Untitled, 1969

7:00 AM

Mark Rothko, Untitled, 1969
By REID GUEMMER

Seeing a Rothko for the first time was confusing for me. The work of the great American artist only looked like boxes and lines painted in a variation of colors. I felt as if I should experience some life altering realization once laying eyes on it, and I felt ignorant for not understand the deeper meaning behind it. What I did not realize was that to understand Rothko’s work, you must understand him.

During the last years of Rothko’s life he began painting in more somber colors. He experimented with shade variations, seeing how dark he could make the colors without sacrificing the motion and life of the painting.
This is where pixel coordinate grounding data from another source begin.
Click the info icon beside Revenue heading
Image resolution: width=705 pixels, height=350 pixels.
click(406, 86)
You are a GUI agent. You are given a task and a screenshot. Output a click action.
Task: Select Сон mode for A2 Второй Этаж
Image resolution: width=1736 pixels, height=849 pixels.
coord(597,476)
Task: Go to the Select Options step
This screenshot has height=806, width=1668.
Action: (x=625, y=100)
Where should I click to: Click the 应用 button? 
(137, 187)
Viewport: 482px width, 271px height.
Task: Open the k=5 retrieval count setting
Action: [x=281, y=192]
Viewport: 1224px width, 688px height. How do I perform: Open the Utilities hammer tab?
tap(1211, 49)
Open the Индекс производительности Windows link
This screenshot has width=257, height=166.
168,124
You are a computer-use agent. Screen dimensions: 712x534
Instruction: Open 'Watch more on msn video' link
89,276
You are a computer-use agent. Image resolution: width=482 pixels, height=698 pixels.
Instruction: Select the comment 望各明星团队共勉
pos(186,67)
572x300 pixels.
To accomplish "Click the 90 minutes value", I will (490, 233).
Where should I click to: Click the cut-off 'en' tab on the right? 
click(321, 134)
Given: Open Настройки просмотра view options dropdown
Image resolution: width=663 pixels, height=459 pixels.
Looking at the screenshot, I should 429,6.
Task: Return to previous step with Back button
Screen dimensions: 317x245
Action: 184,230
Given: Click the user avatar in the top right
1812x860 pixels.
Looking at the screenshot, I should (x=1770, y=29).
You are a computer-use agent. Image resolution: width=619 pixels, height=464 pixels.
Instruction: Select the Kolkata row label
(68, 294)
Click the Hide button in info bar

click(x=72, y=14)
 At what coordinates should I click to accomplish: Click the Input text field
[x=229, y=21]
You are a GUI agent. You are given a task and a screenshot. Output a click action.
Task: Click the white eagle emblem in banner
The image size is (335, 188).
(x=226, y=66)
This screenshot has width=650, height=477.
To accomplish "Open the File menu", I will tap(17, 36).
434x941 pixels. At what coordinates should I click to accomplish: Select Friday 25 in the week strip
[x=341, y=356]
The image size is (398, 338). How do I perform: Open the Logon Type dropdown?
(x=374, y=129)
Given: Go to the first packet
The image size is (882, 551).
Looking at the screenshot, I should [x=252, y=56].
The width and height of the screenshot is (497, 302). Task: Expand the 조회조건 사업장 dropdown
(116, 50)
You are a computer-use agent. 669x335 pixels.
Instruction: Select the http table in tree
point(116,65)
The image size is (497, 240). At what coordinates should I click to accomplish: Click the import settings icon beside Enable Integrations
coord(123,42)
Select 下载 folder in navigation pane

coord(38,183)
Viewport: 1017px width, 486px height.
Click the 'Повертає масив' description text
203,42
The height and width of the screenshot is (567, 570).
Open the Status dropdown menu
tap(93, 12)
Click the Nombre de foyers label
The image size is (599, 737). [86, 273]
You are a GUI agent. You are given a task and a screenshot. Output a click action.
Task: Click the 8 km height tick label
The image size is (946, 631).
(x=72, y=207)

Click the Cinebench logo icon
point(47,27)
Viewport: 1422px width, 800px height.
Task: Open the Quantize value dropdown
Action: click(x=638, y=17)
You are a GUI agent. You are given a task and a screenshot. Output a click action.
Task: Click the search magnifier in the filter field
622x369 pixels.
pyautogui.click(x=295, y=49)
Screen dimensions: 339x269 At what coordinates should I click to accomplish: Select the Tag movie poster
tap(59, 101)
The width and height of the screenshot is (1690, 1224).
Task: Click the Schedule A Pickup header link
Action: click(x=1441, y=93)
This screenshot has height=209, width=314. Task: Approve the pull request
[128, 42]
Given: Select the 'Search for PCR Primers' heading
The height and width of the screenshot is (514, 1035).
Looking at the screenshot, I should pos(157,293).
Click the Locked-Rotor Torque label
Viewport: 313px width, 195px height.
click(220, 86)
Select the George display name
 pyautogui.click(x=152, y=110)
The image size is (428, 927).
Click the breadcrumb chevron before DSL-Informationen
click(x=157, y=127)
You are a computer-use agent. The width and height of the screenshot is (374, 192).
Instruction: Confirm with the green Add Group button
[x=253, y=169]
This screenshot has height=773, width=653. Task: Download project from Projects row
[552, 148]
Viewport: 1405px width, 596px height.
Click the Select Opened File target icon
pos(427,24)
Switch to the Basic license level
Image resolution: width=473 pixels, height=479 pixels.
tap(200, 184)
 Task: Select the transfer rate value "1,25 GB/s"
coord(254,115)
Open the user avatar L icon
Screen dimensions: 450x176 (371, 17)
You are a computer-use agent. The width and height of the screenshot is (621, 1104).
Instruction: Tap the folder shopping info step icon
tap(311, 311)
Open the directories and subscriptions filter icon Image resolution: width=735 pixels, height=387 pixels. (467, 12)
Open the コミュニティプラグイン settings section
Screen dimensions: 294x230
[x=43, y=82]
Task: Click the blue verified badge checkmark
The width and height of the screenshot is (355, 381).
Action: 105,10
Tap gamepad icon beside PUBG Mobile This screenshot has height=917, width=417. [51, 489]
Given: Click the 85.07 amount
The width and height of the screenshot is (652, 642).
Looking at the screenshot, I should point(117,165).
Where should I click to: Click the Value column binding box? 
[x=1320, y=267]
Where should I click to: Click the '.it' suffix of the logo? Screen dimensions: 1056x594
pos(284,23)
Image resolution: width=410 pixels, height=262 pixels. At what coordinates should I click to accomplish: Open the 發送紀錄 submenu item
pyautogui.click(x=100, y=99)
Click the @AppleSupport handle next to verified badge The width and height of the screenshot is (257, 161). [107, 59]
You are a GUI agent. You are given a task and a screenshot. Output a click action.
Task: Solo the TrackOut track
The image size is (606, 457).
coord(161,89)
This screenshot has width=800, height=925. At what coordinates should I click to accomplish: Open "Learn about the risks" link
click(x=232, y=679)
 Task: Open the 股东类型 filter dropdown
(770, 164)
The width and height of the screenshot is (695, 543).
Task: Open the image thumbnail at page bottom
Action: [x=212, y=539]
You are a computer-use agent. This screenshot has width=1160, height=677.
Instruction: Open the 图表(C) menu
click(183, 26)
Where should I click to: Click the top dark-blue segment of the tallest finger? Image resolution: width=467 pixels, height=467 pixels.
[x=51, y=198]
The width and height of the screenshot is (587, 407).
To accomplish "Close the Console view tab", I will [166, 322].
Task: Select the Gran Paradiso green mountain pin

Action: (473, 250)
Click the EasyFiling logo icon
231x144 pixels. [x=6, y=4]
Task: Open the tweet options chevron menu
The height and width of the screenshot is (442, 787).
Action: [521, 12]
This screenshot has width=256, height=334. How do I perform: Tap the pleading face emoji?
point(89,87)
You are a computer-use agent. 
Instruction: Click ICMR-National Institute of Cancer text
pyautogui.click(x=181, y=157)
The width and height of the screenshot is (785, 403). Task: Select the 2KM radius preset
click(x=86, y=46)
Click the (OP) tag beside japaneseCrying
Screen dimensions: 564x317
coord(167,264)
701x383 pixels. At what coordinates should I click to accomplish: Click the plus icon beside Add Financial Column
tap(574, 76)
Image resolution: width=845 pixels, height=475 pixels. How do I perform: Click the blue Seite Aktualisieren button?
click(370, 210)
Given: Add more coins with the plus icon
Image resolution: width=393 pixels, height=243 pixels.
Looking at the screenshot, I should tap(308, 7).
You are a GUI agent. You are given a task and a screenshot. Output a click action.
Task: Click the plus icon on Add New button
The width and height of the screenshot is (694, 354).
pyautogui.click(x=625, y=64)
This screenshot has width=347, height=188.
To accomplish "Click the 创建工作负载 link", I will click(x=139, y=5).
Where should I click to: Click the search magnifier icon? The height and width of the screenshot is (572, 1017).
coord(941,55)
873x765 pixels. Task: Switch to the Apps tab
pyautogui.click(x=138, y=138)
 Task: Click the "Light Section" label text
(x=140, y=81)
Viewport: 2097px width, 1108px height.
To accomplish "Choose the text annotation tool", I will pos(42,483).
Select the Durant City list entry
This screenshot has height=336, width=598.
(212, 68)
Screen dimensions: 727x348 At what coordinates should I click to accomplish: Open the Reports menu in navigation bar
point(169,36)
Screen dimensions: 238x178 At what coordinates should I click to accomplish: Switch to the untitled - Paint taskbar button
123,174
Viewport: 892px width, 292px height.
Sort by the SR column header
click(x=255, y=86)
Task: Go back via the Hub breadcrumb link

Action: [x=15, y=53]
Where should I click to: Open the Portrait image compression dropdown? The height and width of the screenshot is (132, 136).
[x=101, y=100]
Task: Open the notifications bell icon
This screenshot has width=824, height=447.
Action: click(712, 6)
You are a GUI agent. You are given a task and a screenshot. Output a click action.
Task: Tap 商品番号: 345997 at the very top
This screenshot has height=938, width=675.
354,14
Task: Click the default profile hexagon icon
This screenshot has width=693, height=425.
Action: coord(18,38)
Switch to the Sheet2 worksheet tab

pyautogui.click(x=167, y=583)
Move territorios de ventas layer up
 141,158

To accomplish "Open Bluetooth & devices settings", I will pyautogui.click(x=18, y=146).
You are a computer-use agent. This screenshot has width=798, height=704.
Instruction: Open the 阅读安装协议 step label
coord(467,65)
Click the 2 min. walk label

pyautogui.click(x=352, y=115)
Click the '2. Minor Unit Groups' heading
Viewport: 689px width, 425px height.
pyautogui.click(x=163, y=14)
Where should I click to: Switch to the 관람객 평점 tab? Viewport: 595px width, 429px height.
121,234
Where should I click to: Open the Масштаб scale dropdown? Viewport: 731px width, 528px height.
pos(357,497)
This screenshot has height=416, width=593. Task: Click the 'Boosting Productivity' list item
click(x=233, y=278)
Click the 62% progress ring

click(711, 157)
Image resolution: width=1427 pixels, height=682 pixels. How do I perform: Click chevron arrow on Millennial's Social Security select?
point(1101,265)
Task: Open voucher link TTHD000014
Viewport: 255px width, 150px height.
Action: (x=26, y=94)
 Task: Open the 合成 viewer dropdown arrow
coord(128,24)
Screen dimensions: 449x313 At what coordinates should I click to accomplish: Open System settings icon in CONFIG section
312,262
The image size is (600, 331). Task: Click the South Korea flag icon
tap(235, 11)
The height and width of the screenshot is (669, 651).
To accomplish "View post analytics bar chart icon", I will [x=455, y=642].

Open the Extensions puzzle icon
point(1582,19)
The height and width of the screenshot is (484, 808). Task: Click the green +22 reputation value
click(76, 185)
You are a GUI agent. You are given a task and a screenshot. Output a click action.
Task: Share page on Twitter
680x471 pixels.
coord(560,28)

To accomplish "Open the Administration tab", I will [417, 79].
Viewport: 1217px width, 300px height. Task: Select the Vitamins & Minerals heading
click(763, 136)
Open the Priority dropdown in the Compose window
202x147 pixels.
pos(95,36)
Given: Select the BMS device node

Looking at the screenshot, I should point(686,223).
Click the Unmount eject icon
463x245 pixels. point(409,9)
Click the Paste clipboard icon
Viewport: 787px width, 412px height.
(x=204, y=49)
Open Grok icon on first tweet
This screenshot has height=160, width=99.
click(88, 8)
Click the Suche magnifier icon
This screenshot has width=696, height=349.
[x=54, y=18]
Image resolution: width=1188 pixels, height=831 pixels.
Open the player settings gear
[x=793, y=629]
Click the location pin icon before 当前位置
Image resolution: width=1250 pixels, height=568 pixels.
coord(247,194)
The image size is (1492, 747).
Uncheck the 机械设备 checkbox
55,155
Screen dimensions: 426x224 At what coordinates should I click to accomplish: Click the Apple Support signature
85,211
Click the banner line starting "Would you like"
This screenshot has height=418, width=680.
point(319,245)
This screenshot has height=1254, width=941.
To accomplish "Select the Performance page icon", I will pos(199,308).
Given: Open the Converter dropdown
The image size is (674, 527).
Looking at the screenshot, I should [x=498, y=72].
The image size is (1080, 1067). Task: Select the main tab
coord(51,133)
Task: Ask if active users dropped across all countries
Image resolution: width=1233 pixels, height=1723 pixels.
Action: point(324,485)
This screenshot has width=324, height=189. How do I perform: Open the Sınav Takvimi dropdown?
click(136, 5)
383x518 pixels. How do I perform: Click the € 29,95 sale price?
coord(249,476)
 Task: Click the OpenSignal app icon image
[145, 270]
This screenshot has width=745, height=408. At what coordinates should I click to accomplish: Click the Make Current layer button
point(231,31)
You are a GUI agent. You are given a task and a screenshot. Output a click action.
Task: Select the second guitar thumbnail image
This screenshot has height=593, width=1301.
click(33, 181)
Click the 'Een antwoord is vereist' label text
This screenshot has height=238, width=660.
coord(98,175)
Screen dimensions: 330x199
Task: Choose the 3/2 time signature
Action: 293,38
Perhaps this was a representation of his deepening depression, seeing how long he could go on without losing life himself. Untitled, 1969 is one of countless examples of this experimentation. Divided in two, the canvas’s upper half is painted in black with little visible brush strokes (at least through a screen) with the occasional splotch of a slightly lighter shade of black. The bottom half, a milky gray with undertones of purple has clear brush strokes and tone variation producing much more movement.

Rothko’s work is entirely up for the viewer’s interpretation, although he did hope that it would make them feel those raw human emotions we rarely experience nowadays. The color combination creates an atmospheric feel, almost as if the gray were the rim of a planet and the black were space. The abrupt transition from the deep black to cloudy gray gives the spectator much more to consider about the painting. It is unclear whether the milky gray is consuming the black, or if the black is swallowing the gray. As with many Rothko’s, the lack of clarity gives the audience independence on their experience with the piece.